Wednesday, January 10, 2007

wwFDRd?

Well, ladies and gentlemen, our long national nightmare will soon be over, for tonight, the decider will finally decide. . . .

Or, rather, President Bush will let us know what he likely “decided” over a month ago and then put aside while his henchmen orchestrated such pasty gems as the “presidential listening tour” and those “non-decisional meetings” down Texas way. All of this to allow time for everyone to lose interest in the Iraq Study Group (Baker Commission) report, and, conveniently, also push the big speech into the middle of the first working week of the new Democratic Congress so as to drown out the “First 100 hours” hoopla, hijack the Democratic domestic agenda with Iraq talk, and steal attention from the first female Speaker of the House by focusing interest back on the big, he-man “War President.”

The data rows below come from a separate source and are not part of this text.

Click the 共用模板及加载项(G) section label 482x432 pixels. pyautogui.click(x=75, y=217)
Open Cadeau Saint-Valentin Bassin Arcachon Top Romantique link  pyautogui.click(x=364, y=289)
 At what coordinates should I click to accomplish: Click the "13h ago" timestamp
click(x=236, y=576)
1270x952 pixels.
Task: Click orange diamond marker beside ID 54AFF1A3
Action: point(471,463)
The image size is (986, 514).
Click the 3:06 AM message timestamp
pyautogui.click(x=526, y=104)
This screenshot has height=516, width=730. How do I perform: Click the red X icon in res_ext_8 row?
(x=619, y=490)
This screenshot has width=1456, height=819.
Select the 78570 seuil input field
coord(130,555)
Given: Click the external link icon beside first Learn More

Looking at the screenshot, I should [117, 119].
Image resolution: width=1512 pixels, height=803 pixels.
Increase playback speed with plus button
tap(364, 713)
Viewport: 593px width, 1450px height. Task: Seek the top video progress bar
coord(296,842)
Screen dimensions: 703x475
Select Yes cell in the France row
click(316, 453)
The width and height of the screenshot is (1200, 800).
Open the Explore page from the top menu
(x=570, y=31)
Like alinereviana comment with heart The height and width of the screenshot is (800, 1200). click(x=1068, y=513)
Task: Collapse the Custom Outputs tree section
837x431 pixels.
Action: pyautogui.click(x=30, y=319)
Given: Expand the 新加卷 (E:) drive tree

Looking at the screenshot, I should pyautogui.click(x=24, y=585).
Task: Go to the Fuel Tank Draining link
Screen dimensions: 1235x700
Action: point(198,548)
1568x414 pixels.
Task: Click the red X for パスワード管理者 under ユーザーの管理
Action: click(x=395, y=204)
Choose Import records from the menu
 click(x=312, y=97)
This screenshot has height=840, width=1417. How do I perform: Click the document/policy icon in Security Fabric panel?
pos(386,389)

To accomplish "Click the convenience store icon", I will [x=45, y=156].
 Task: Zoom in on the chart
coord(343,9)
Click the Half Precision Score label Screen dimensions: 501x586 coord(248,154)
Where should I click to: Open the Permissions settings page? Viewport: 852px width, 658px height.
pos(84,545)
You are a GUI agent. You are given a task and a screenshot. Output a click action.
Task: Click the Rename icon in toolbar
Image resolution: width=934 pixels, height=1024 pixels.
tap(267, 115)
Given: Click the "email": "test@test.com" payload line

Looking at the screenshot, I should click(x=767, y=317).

And don’t think that the timing of the big and (surprise, surprise) disastrous battle for Haifa Street in Baghdad and the pathetic (and what will soon prove to be disastrous) air-strike in southern Somalia were just coincidental, either.

But back to that War President thing. I didn’t coin that phrase, of course. War President is the Bush Administration’s idea of good branding for this service-evading cheerleader. I can’t begin to count the times that Bush or one of his feckless band of brothers have compared Iraq to World War II and GWB to FDR or Truman. Why, just today, I heard some PNAC-er on the radio making the Roosevelt analogy (forgive me, I can’t find a link), about how FDR didn’t have to deal with a “micromanaging” (you’re about to hear the right use that word a lot, by the way) Congress, and everyone stood together to fight the war that had to be fought, etc., etc. Which, I‘m afraid, does beg the question: What would FDR do?

Between the bombing of Pearl Harbor and VJ Day, was there ever a period of seven weeks where Roosevelt or Truman just did nothing? Was there ever a period where Allied forces just kept marching and dying because the President was “not going to be rushed into making a difficult decision”? Did FDR ever spend a long holiday at Warm Springs taking non-decisional meetings? Did Give ‘em Hell Harry need a listening tour to actually focus his attention on the war?

Can you imagine Franklin Roosevelt delaying a strategic shift for nearly two months in order to score some paltry points on the domestic front?

I’m not naïve enough to say that other presidents have never manipulated wars for political gain, but can you really imagine FDR playing politics with the lives of American soldiers the way George Bush does?

Or, to look at it another way: Can you imagine if George Bush and his “brain trust” had the chance to fight WWII the way they have fought the Iraqi debacle?

I can. I would never have been born, and the rest of you would all be doing the goosestep.



UPDATE: The White House has announced that Bush will be making tonight’s White House address from the Map Room, where FDR did much of the war planning for WWII. Again, the PR presidency wants to draw the comparison to Roosevelt. Of course, when I hear “Map” and “Bush” in the same sentence, what I think of is the common assessment of W during the 2000 campaign—that appraisal also required a flashlight in addition to a map for Bush to find (or maybe not find) a particular part of his anatomy.